• Do this: Retype the rows below line for line, with no changes.

• Raw records:

◆ ◆ ◆ ◆ ◆ ◆ ◆

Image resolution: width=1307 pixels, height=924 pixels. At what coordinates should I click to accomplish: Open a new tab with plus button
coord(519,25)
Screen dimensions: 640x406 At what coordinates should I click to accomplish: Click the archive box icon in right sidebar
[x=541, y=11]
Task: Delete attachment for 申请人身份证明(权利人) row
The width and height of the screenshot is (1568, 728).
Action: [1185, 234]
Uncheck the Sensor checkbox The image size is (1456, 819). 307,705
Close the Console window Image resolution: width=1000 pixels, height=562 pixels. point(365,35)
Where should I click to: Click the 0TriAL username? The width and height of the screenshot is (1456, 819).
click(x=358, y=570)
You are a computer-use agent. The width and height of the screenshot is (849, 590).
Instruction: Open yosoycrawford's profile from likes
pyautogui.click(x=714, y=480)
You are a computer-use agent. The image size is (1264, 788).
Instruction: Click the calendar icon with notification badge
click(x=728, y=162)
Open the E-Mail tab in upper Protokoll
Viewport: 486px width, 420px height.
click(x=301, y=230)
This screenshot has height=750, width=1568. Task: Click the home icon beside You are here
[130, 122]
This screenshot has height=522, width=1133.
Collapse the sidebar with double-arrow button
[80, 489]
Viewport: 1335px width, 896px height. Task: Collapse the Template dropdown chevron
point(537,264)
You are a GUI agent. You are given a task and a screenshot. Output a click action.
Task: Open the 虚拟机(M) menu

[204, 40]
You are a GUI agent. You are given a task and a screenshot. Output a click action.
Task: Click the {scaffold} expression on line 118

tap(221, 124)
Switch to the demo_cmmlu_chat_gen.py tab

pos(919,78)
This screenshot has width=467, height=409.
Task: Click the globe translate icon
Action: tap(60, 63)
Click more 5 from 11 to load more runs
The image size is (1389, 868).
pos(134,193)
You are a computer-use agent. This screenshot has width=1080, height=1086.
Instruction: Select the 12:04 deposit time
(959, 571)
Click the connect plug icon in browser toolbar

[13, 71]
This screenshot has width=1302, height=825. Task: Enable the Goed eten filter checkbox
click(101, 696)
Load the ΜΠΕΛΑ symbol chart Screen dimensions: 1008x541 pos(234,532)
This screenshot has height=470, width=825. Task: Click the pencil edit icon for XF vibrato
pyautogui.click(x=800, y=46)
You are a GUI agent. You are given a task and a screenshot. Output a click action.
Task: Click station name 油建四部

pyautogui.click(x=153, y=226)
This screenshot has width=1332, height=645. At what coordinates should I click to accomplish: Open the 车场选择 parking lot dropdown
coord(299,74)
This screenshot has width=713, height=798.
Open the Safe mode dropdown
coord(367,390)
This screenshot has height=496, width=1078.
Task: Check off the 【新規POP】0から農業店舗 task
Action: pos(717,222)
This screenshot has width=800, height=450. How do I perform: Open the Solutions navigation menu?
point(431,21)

◆ ◆ ◆ ◆ ◆ ◆ ◆

• In response:
Image resolution: width=1307 pixels, height=924 pixels. At what coordinates should I click to accomplish: Open a new tab with plus button
coord(519,25)
Screen dimensions: 640x406 At what coordinates should I click to accomplish: Click the archive box icon in right sidebar
[x=541, y=11]
Task: Delete attachment for 申请人身份证明(权利人) row
The width and height of the screenshot is (1568, 728).
Action: [1185, 234]
Uncheck the Sensor checkbox The image size is (1456, 819). 307,705
Close the Console window Image resolution: width=1000 pixels, height=562 pixels. point(365,35)
Where should I click to: Click the 0TriAL username? The width and height of the screenshot is (1456, 819).
click(x=358, y=570)
You are a computer-use agent. The width and height of the screenshot is (849, 590).
Instruction: Open yosoycrawford's profile from likes
pyautogui.click(x=714, y=480)
You are a computer-use agent. The image size is (1264, 788).
Instruction: Click the calendar icon with notification badge
click(x=728, y=162)
Open the E-Mail tab in upper Protokoll
Viewport: 486px width, 420px height.
click(x=301, y=230)
This screenshot has height=750, width=1568. Task: Click the home icon beside You are here
[130, 122]
This screenshot has height=522, width=1133.
Collapse the sidebar with double-arrow button
[80, 489]
Viewport: 1335px width, 896px height. Task: Collapse the Template dropdown chevron
point(537,264)
You are a GUI agent. You are given a task and a screenshot. Output a click action.
Task: Open the 虚拟机(M) menu

[204, 40]
You are a GUI agent. You are given a task and a screenshot. Output a click action.
Task: Click the {scaffold} expression on line 118

tap(221, 124)
Switch to the demo_cmmlu_chat_gen.py tab

pos(919,78)
This screenshot has width=467, height=409.
Task: Click the globe translate icon
Action: tap(60, 63)
Click more 5 from 11 to load more runs
The image size is (1389, 868).
pos(134,193)
You are a computer-use agent. This screenshot has width=1080, height=1086.
Instruction: Select the 12:04 deposit time
(959, 571)
Click the connect plug icon in browser toolbar

[13, 71]
This screenshot has width=1302, height=825. Task: Enable the Goed eten filter checkbox
click(101, 696)
Load the ΜΠΕΛΑ symbol chart Screen dimensions: 1008x541 pos(234,532)
This screenshot has height=470, width=825. Task: Click the pencil edit icon for XF vibrato
pyautogui.click(x=800, y=46)
You are a GUI agent. You are given a task and a screenshot. Output a click action.
Task: Click station name 油建四部

pyautogui.click(x=153, y=226)
This screenshot has width=1332, height=645. At what coordinates should I click to accomplish: Open the 车场选择 parking lot dropdown
coord(299,74)
This screenshot has width=713, height=798.
Open the Safe mode dropdown
coord(367,390)
This screenshot has height=496, width=1078.
Task: Check off the 【新規POP】0から農業店舗 task
Action: pos(717,222)
This screenshot has width=800, height=450. How do I perform: Open the Solutions navigation menu?
point(431,21)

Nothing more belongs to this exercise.